For any function that is declared to take a char* output parameter, is there a way to specify the "char" part of s std::string as the function's output?

I began with:

// EDIT:  ADDED THESE TWO LINES FOR CLARITY

sprintf(buf, "top -n 1 -p %s" , commaSeparatedListOfPIDs.c_str() );
fp = popen(buf, "r");

std::string  replyStr;
char         reply[100];

rc = scanf( fp, "%s", reply );
replyStr = reply;

but that seems a bit, well, clumsy.

So, is there a way to say:

rc = scanf( fp, "%s", &replyStr.c_str() );

or something like that?

Thanks!

Answer 1

Yes this is possible:

std::string  replyStr(100, '\0');
//Requires C++11 (to guarantee that strings hold their characters
//in contiguous memory), and some way to ensure that the string in the file
//is less than 100 characters long.
rc = fscanf( fp, "%s", &reply.front() );
replyStr.erase(replyStr.find('\0'));

The second condition is very difficult to satisfy, and if it is not satisfied this program has undefined behaviour.

Answer 2

Up until c++0x, &str[0] wasn't required to return a pointer to contiguous storage. The conventional way would be to use std::vector, which is guaranteed to have contiguous storage even before c++0x:

std::vector<char> reply(100);
rc = scanf(fp, "%s", &reply[0]);

In c++0x, however, std::string is also guaranteed to work instead of std::vector.

Answer 3

If you want to use strings, why not use the C++ way of i/o as well? Take a look at this link

Answer 4

std::string replyStr(reply); will make a string of your char array.

EDIT:

but... that doesn't do anything different.

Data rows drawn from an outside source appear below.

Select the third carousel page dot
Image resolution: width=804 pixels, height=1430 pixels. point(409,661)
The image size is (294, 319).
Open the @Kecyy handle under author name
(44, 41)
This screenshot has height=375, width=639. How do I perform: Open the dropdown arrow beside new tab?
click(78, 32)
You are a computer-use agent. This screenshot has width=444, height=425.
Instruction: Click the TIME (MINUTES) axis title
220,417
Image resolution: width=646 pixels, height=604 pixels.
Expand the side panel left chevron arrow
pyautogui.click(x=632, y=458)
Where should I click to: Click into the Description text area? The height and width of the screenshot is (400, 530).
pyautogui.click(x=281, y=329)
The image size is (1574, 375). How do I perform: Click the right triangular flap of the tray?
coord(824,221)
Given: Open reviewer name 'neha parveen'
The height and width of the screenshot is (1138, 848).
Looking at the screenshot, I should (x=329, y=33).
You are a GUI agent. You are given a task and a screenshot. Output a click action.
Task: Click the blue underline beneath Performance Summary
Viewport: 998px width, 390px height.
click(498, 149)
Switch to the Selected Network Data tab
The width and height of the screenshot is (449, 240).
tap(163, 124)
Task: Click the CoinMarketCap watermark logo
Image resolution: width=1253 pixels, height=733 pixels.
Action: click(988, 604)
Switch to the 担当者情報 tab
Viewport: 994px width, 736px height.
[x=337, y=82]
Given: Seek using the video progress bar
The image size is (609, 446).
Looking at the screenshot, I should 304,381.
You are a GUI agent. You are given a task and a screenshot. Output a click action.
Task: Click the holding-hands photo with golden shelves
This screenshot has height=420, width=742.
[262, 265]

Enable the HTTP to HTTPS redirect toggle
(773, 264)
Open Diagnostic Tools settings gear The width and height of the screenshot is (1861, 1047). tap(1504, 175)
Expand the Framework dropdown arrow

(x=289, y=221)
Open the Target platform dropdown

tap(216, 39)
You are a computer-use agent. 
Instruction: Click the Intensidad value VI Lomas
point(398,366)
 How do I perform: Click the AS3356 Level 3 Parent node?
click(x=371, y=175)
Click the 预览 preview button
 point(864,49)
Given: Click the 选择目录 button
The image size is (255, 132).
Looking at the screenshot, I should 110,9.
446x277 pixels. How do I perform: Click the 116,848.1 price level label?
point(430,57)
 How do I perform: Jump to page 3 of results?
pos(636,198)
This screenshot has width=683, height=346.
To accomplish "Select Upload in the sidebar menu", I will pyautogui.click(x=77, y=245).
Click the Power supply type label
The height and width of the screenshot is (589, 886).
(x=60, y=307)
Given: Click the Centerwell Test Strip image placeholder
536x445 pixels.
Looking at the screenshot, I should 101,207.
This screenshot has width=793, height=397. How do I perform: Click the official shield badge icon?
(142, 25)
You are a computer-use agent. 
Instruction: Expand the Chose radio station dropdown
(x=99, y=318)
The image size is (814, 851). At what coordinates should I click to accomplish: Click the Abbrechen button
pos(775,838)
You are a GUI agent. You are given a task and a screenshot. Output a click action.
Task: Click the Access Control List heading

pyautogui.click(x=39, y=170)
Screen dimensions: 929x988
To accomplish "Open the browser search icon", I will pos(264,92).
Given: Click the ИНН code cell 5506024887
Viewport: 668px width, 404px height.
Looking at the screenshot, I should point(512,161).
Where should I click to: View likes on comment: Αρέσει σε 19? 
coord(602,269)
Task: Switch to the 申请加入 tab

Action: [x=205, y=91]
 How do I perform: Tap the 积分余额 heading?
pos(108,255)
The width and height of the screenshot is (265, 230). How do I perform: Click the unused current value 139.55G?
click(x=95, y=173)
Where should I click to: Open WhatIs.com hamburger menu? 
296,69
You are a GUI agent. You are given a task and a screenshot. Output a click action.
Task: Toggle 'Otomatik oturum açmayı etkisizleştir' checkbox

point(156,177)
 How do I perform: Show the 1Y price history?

Use the c++ style in/out to not have to use char*.

cin >> replyStr; will get the next string until whitespace. getline(cin,reply); will set the string to an entire line of input

Answer 5

The char* that comes from std::String is only valid as long as the string is valid. If the std::String goes out of scope then the it is no longer a valid char pointer.

const char* bar;
{
    std::String foo = "Hello";
    bar = foo.c_str();
    printf("%s", bar); //SAFE since the String foo is still in scope
}
printf("%s", bar); //UNSAFE String foo is no longer in scope

As long as the std::String variable exists you can use the const char* if it goes out of scope the memory is released and the const char* pointer becomes a dangling pointer that is no longer safe to use.

if you need it to exist after the std::String foo has gone out of scope then you must copy the string into a char*

char bar[100];
{
    std::String foo = "Hello";
    strncpy(bar, foo.c_str(), 100);
    bar[100] = '\0'; //make sure string is null-terminated
    printf("%s", bar); //SAFE
}
printf("%s", bar); //SAFE even though the std::String has gone out of scope.

If your string is inside a function it will not exist when the function returns.